We are getting used to the theme park
A company has been summoned by the Artà City Council for organizing a macro-gymkhana with no less than 900 people. It involved running through the urban center doing absurd things like painting on the ground or sticking stickers on traffic signs or the town's walls.
The fact is regrettable, because it portrays once again the theme park that the Balearic Islands have become, and to which we are dangerously becoming accustomed. Artà has so many values that it does not need in any way for some scoundrels to roam the town carrying out an improper, excessive, and offensive activity for residents. But one does not need to go to such a crude extreme to see how much quality of life and authenticity this and the rest of the coastal municipalities, and little by little, those of the interior, have lost. It is enough to go one market day to Artà, to Sóller, or to so many towns and try to cross them amidst human madness that disrupts everything.
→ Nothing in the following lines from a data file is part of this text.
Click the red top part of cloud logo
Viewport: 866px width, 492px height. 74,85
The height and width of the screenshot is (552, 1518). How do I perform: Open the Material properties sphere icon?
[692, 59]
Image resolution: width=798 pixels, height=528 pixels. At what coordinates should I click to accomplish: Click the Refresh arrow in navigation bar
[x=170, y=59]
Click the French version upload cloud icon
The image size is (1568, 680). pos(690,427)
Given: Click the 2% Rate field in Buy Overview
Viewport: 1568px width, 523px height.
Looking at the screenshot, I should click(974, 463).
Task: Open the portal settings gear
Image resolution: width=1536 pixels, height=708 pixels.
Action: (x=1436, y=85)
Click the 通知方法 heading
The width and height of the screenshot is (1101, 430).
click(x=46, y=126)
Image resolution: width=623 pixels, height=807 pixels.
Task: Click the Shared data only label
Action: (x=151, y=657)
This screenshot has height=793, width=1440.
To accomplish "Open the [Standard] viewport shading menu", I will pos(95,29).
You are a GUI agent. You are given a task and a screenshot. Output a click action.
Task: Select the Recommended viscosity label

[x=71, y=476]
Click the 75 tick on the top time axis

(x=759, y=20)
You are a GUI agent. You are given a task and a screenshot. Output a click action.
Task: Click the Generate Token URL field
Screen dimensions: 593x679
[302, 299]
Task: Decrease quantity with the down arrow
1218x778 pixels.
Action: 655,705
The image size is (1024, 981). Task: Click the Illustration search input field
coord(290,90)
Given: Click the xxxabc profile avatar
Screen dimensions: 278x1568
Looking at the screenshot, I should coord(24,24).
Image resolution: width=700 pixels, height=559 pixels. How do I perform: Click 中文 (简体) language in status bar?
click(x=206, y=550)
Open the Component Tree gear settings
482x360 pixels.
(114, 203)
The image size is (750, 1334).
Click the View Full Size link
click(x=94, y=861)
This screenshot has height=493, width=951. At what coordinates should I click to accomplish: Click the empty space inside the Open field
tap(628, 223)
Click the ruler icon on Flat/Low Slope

And housing prices, after, of course, many locals have sold all the land or houses they had for sale. And tourist rentals. And the signs of bars and restaurants or shops, many of them, oriented towards visitors. Walking through any corner is walking amidst a feeling of artificiality, of excess, of not being able to get on certain public transport, or having to go standing up to get to work. Or having to dodge hundreds of bicycles to travel a small part of the Islands by car.
The season has started and we repeat again in the talk shows that everything has lost its charm, how we are strangers in our own home. But to avoid repetitions, we should move forward and ask ourselves what else must happen for the islanders to wake up from the nightmare and recover, at least, some dignity.